1. The Surface Transportation Assistance Act governs the parties and the subject matter.

2. Complainant demonstrated that he was engaged in protected activity when he filed safety complaints with his employer and with the Department of Labor under the STAA.

3. Complainant demonstrated that he suffered adverse employment actions when he was unable to work for four days and when he was dismissed.

4. Complainant demonstrated that Respondent had knowledge of his complaints at the time of the adverse employment actions.

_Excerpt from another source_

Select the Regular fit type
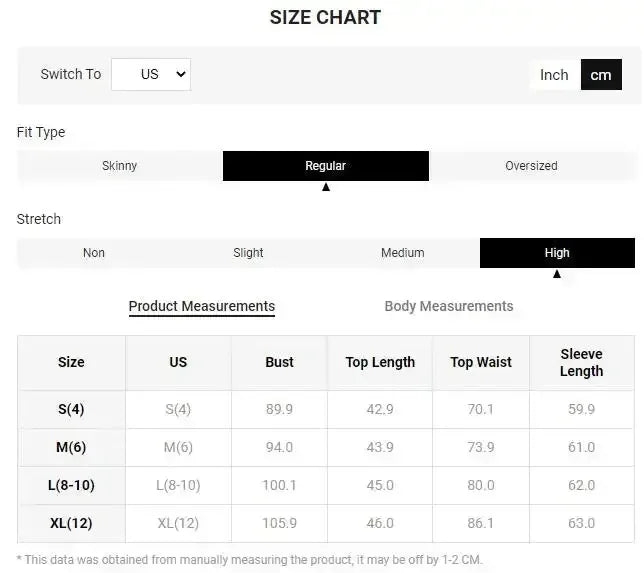 click(326, 166)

5. Complainant presented sufficient evidence to raise the inference that the protected activity was the likely reason for the adverse action.

6. Respondent demonstrated legitimate non-discriminatory reasons for its actions.

7. Complainant failed to demonstrate that Respondent's articulated reasons for withholding work from Complainant and for Complainant's termination were pretextual.


[Page 10]

Recommended Order

   On the basis of the foregoing, IT IS HEREBY RECOMMENDED that the complaint filed under the STAA by Theodore Jackson be dismissed.

      RICHARD K. MALAMPHY
      Administrative Law Judge

RKM/kap
Newport News, Virginia

NOTICE: This Recommended Decision and Order and the administrative file in this matter will be forwarded for review by the Administrative Review Board, U. S. DEPARTMENT OF LABOR, Room S-4309, Frances Perkins Building, 200 Constitution Avenue, N.W., Washington, D.C. 20210. See 29 C.F.R. § 1978.109(a); 61 Fed. Reg. 19978 (19960.

[ENDNOTES]

1On August 16, 2000, the Office of Administrative Law Judges received this correspondence which had been misdirected to the Administrative Review Board.

2Jackson filed a post-hearing brief on February 13, 2001. Wyatt Transfer chose not to file a post-hearing brief.

3The following abbreviations will be used as citations to the record:

   Rx.- Respondent's exhibits;
   Cx.- Complainant's exhibits; and
   Tr.- Transcript of hearing.

4The Court notes that Mr. Jackson also filed a Vehicle Inspection Report on September 14, 2000, which referenced the seat problem in truck 172. (Cx. 1.)

5Jackson testified that no one at Wyatt Transfer directed him to see Mr. Coltrain about getting another truck on Monday morning. (Tr. at 10.)

6Jackson admitted that he spoke with Mr. Coltrain about a truck; however, he did not recall talking to Mr. Coltrain on that day. (Tr. at 22.) He stated that he may have spoken to Mr. Coltrain on Wednesday afternoon. (Tr. at 22, 27.)

7He stated that he never had a citation, violation, or accident in one of the Wyatt Transfer's trucks. (Tr. at 31.)

8Mr. Chewning stated that he also fired the other driver with the substandard driving record. (Tr. at 32-33.)

9The Court will not address whether Wyatt Transfer handles all Driver's Inspection Reports pursuant to the procedure provided by the DOT regulations. See 49 C.F.R. § 396.11 and 396.15. Mr. Jackson might have legitimate concerns regarding the manner in which Wyatt Transfer has handled drivers' complaints.